燕青をあだなとする事例は流賊2、土賊1の零細な史料三例であるので「完全無欠に限りなく近いと思われる人物」(3)像にあこがれたのか、彼の個々の事象に魅力を感じたのか想像することは難しい。
事例研究
C-4 『水滸伝』関連のあだな 関索
■イメージ
関羽の息子は関平と関興で、関索は彼の息子ではない。関索は宋代、民間で豪勇無双の人物として知られ、南宋の杭州の角觝(相撲)取りのしこ名にも張関索・賽関索等があり、盗賊や軍人の中にも関索をあだなとする者がいた(4) 。『水滸伝』中の楊雄もあだなを〈病関索〉といったことから、宋代の「水滸物語」と結びついた。姓が「関」ということで「武勇な人物の関索がいつのまにか関羽と結びついて…関羽の息子の一人となった」と推察される。関索は原『三国志演義』には見られず、最も早く登場する現存の版本は万暦19(1591)年刊『新刊校正古本大字音釈三国志通俗演義』(周日校本)といわれる(5)。
事例(1)劉正国
崇禎4年6月、明軍に追われて黄河を渡河した陝西の流賊集団のリーダー王嘉允が山西の陽城で殺害された後、後継として紫金梁(本名・王自用)が選出された。その推薦人の賊首の一人に関索(本名・劉正国)がいた(『烈皇小識』巻3)。
事例(2)石万陽
崇禎12(1639)年5月、招撫した張献忠が再蜂起し羅汝才等九営もそれに続いたため、明側の責任者であり楊嗣昌が支持していた熊文燦が逮捕された。その責任を取って同年9月、崇禎帝の最側近の楊嗣昌が東閣大学士等の要職を兼務したまま襄陽に下り、流賊対策の指揮を執ることになった。石万陽についての以下の記述は、楊嗣昌の文集による(6)。
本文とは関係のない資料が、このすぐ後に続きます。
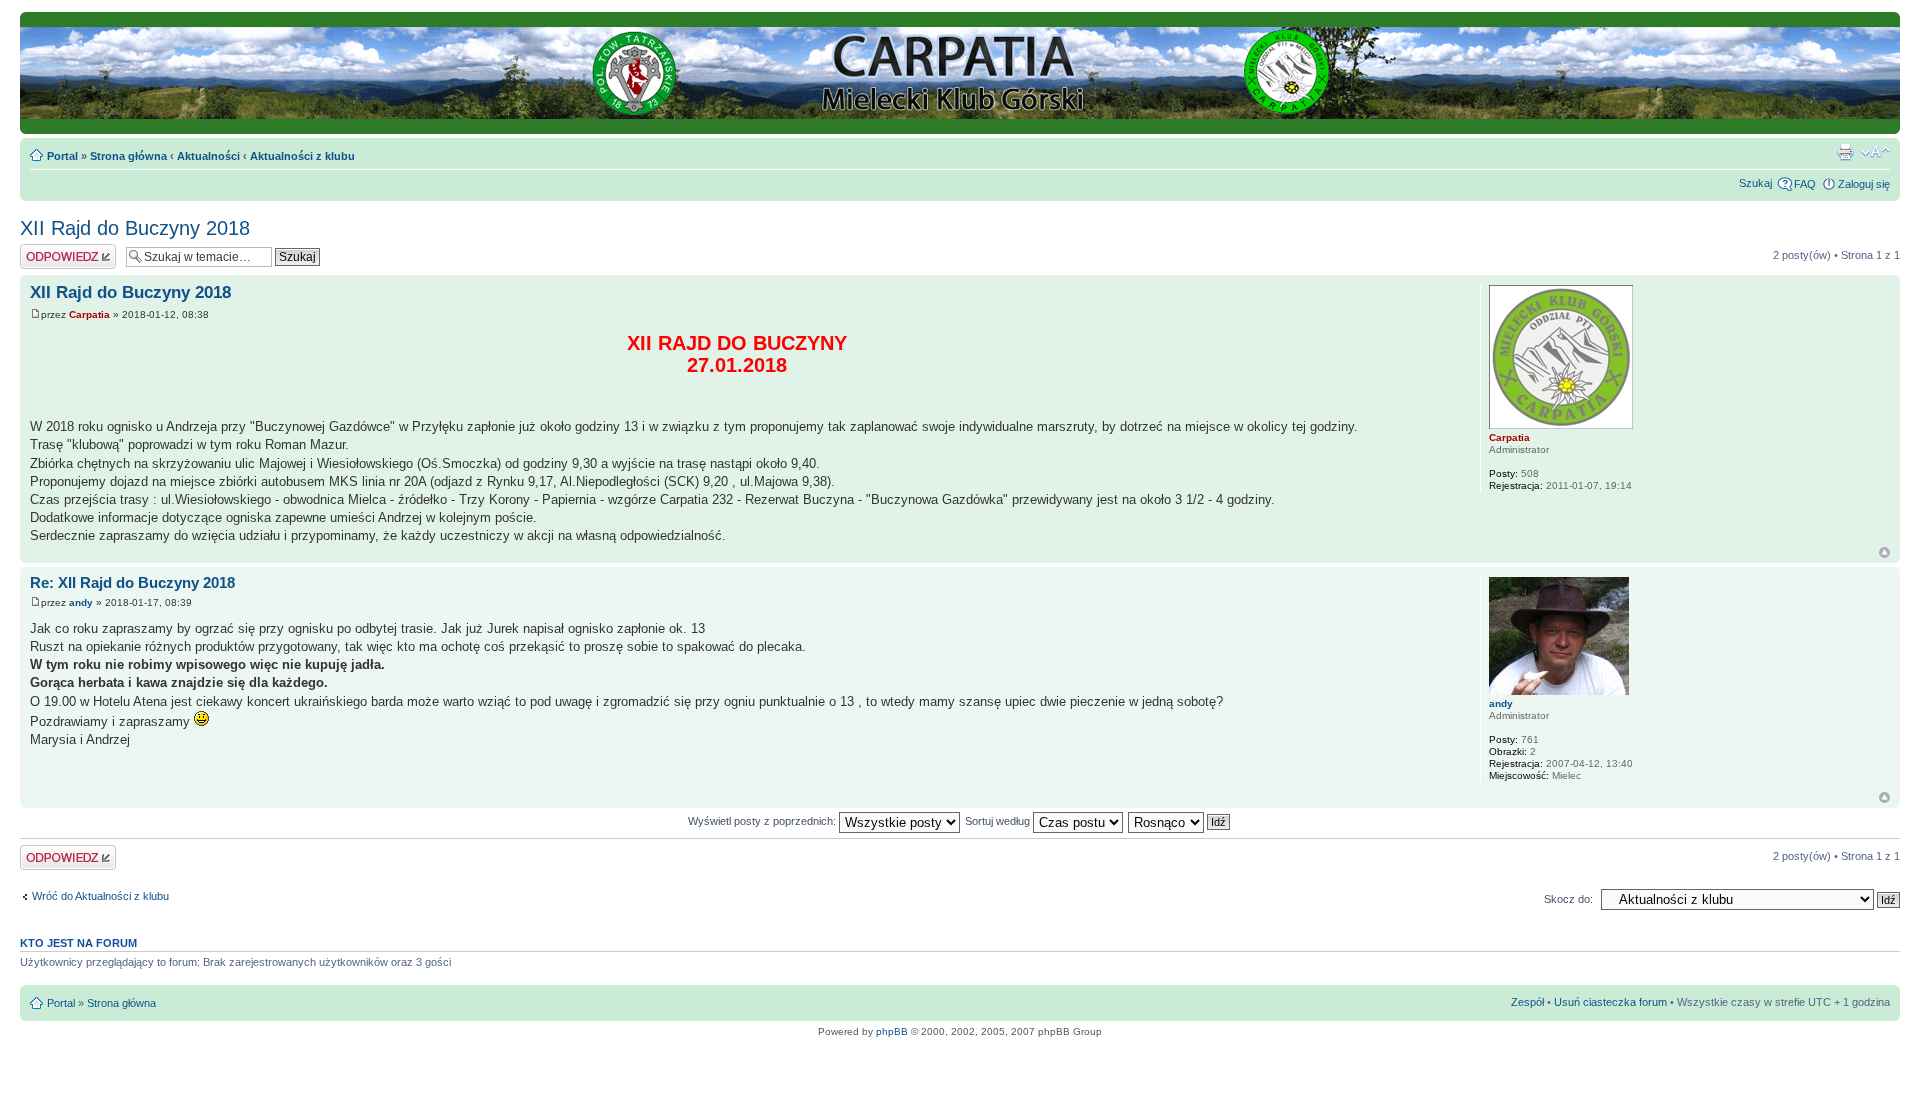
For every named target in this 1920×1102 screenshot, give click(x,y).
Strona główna (128, 156)
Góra (1884, 552)
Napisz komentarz (64, 250)
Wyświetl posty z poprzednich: (763, 821)
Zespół (1527, 1002)
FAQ (1805, 184)
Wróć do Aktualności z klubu (100, 896)
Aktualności (208, 156)
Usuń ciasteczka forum (1610, 1002)
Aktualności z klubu (302, 156)
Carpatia (89, 314)
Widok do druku (1845, 152)
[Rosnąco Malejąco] (1180, 821)
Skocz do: (1568, 899)
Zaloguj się (1864, 184)
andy (81, 602)
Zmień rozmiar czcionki (1875, 152)
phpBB (892, 1031)
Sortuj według (999, 821)
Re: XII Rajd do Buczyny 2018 (132, 582)
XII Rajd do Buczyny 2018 (135, 228)
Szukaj (1755, 183)
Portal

この記録から判明した彼の履歴は、出身は現在の甘粛省慶陽府環県。崇禎初年寧州で乱に参加し、この時期は掌盤子整十万(本名、黒雲祥)の古参で筋金入り(「老本精賊」)の幹部であった。12年11月、羅汝才等と再蜂起した整十万は明軍との戦いの中で早くも再投降を考えたようで、投降が可能かどうかその条件は何かを探るために関索(石万陽)等三名を明軍に派遣した。
石万陽等は整十万営から逃げ出してきた(「逃丁」)と述べたが、楊嗣昌との二度の面接で、上記の事情が判明した。楊嗣昌はこの三人の処置を通じて真の掃討と招撫の組み合わせを全軍に徹底し、熊文燦の招撫政策との違いを明らかにすることにした。
まず投降を許可する条件は明の天敵である張献忠を殺すか、生け捕りにすることであると言明した。これを聞いた石万陽はあわてて、うちの親分(「老爺」)にはそのような技量はないから無理ですと答えた。楊嗣昌はそれなら投降は認めるわけにはいかず、お前を殺すしかないと言うと、石万陽は号泣して許しを請うた。
楊嗣昌は重ねて問う。張献忠を殺せないなら投降を許可できるに値するような条件はあるのかと。しばらく考えてから関索(石万陽)は低頭して、あります、ありますと答えた。うちの親分は張献忠の軍師である潘相公(潘独鰲、黄州府黄岡県の人、生員)等二人なら殺せますと。楊嗣昌は張献忠でも、側近の二人でもよいというわけにはいかないと言い、石万陽は叩頭して帰ってこのことを親分に話したいと言った。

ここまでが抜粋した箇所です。